Collection entries:
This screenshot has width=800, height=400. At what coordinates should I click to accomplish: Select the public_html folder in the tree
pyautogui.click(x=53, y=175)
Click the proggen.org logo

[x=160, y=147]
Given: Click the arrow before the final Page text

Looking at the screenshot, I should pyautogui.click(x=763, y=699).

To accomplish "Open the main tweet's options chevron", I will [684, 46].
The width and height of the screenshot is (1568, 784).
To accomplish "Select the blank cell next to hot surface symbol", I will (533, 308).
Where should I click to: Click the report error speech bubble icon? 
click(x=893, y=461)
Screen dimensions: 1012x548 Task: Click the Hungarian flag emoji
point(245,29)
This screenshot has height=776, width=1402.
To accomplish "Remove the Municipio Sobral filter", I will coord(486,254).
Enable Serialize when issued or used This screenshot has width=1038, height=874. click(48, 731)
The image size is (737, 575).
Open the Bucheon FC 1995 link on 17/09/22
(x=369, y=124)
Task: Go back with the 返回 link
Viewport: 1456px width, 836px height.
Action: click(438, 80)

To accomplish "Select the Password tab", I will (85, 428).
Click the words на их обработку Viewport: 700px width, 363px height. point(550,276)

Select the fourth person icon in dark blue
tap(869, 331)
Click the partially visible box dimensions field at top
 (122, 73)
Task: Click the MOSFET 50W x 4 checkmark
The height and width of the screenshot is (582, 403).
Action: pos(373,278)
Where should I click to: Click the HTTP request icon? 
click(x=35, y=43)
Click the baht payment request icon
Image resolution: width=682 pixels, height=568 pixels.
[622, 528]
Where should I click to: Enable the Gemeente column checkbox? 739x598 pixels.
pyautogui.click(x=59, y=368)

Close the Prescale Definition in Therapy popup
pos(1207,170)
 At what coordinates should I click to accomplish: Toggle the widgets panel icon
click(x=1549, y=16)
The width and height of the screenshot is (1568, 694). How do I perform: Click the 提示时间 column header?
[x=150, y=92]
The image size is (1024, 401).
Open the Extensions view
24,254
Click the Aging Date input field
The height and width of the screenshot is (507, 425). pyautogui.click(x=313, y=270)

WHAT YOU ARE ASKED TO DO >>
Lines holding the word "size" should be copied from the entries above.

ANSWER SECTION >>
The image size is (737, 575).
The image size is (1024, 401).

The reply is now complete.